*Supplied text:*
What I have found, and what authors are still struggling with, is that readers aren’t where authors hang out (which makes marketing on writer Twitter pretty much useless) but every once in a while a reader may stumble upon one of your Twitter grumps and could actually be offended at the type of content you’re putting out there. An author shouldn’t bring author business into a reader space. It’s not a reader’s responsibility to lift you up if you’re not having a good sales month, and information like that can harm your author reputation and your brand.

Romance readers don’t read this blog and I stopped posting a link to my books years ago. I post the blog links on Twitter and people find my posts using search engines when they are looking for information about independent publishing. I’m not worried about a reader finding this and being offended. I started a different website that I won’t blog on, that will just be a home for my romance books and newsletter signups and nothing more. It’s difficult to keep your writing community and reader space separate, and you may not think they’re separate at all if only your writing friends buy your books.

So, the next time you post your empty KDP dashboard, think about what you want to get out of it. Are you looking for support? Maybe find it in a more private way. Are you looking for an actionable plan? You’re not going to find that on Twitter with its 240 character limit. Do you want to show your followers that you’re having a bad month? #Indieapril over on Twitter seemed to be particularly harsh for many authors, though I’m not sure why you would put so much stock into one month when your aim should be selling books all year round. Do you want to lift people up, give them an idea of what you did to achieve the numbers that you did? If I had a great launch, I would definitely blog about it here and tell you all exactly what I did to help you find that kind of success.

*Tasks to perform:*
A. In the blog post on authors and Twitter, what does the author say the separate new website will be used for?
B. List every question the blog post on authors and Twitter poses to readers about what they want from posting an empty KDP dashboard.

*Entries shown:*
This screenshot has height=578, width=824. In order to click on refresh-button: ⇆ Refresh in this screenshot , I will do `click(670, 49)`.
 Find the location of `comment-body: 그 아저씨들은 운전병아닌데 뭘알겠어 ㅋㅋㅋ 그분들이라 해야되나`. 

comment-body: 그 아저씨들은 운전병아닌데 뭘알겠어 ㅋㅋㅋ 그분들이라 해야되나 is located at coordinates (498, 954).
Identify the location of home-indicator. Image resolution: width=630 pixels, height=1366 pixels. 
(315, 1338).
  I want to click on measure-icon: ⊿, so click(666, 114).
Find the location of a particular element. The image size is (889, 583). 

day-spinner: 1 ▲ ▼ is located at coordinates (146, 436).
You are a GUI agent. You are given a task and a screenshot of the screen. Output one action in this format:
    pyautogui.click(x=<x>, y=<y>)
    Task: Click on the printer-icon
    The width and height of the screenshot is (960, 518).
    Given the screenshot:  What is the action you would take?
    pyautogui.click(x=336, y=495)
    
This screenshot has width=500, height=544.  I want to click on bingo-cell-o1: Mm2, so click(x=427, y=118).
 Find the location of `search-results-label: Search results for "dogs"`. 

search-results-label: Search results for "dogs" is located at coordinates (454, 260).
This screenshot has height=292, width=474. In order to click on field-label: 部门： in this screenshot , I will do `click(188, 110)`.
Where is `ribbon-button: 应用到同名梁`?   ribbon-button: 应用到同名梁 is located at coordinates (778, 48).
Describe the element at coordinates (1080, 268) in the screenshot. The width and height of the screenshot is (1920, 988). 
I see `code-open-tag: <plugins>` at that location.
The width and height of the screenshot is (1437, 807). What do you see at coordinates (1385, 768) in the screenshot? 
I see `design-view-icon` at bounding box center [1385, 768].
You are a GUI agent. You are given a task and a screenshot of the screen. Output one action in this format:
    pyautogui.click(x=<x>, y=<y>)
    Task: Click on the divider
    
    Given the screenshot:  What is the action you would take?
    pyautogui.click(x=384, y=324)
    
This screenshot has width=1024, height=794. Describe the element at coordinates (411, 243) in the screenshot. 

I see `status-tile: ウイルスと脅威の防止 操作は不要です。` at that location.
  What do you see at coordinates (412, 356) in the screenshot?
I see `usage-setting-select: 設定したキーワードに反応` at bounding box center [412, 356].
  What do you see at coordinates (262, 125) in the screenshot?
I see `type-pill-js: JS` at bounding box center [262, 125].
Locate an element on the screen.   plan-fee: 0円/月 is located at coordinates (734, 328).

*Answers below:*
A. It will serve only as a home for the author's romance books and newsletter signups, with no blogging.

B.
- Are you looking for support?
- Are you looking for an actionable plan?
- Do you want to show your followers that you're having a bad month?
- Do you want to lift people up, give them an idea of what you did to achieve the numbers that you did?